For Now, Fortune Favors the Bold
As Austin FC continues its march toward a 2021 kickoff, the Austin Bold has already taken the pitch at COTA. Epstein claims that attendance dipped after the franchise's opener in March but has since been steadily climbing. At the team's Pride night on June 8 against the Portland Timbers 2 (the reserve squad of one of MLS's most successful franchises), the 5,000-seat Bold Stadium was about half full. The sports business website Soccer Stadium Digest reports that as of June 23, the Bold has had an average attendance of 2,693 at each of their 10 home matches thus far this season, with another nine still to go.
Hundreds of others lined the perimeter of the pitch, however, reflecting an advantage the Bold could have in retaining its fan base once Austin FC begins play. Affordable admission (an individual ticket to a Bold match ranges from $15 to $40) helps make the minor leagues more family-friendly and laid-back; many attendees at the June 8 match were casual fans, enjoying a summer night out at COTA just as casual baseball fans go to Dell Diamond to watch the Round Rock Express.

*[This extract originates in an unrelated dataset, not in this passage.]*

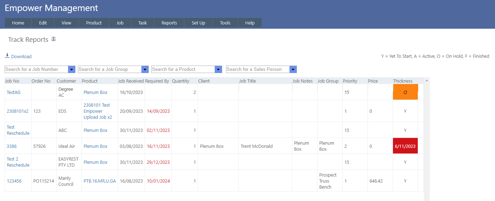The height and width of the screenshot is (201, 495).
Task: Open the Sales Person dropdown arrow
Action: coord(293,69)
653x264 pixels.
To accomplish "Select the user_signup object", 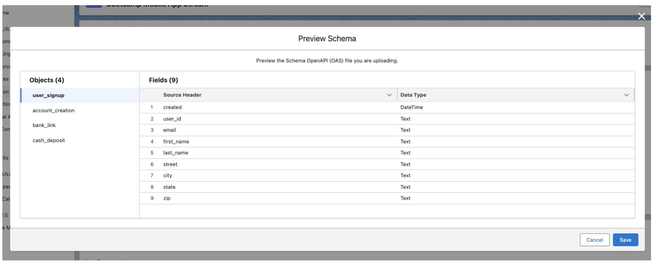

Austin FC ticket prices will cost more (except for the 200 affordable tickets the team is required to offer at each regular-season match, under its deal with the city), and the atmosphere is likely to be more intense, given the higher stakes. Still, it's not impossible to envision a future for Austin soccer in which both teams can be successful. What is more difficult to imagine is a future in which Austin FC and the Bold have a mutually beneficial relationship.
Loughnane, like Epstein, insists that he hopes the Bold succeeds, and that he doesn't hold a grudge against the team or its majority owner for trying to foil MLS's Austin efforts. "We are supportive of soccer at all levels," Loughnane told us, "but we are focused on what we control, and what we control is the opportunity to create a successful Major League Soccer team in Austin."
As of now, the two teams won't have the formal developmental relationship that other MLS teams have with nearby USL sides. As of February 2018, 19 MLS teams had announced they would either own or officially affiliate with a USL club; 10 of those pairs operate in the same market or a neighboring one. However, there are also successful pairings of MLS and USL teams in distant markets – such as USL's San Antonio FC and MLS's New York City FC – that help build fan support for the growing sport.
Both Epstein and Loughnane told us they would be open to a bit of fence-mending, but neither would say what that might look like or who would initiate it; it would seem that the Bold have more to gain from a partnership, but Epstein isn't there yet. But fans don't seem to care: An informal survey of a dozen spectators at the June 8 Bold match revealed that none were even familiar with the conflict between the two team owners. All said they would be open to attending matches at both stadiums.
Dave Thomas was there, showing his Austin FC pride by wearing a shirt from the team's supporters group, Austin Anthem, and an official team shirt. He had previously boycotted matches at COTA in response to Epstein's political efforts, but told us, "The Bold have a pretty good setup out here, and I'm glad I came to a match. I can see myself supporting both teams. Mostly I just want soccer to succeed in Austin, though."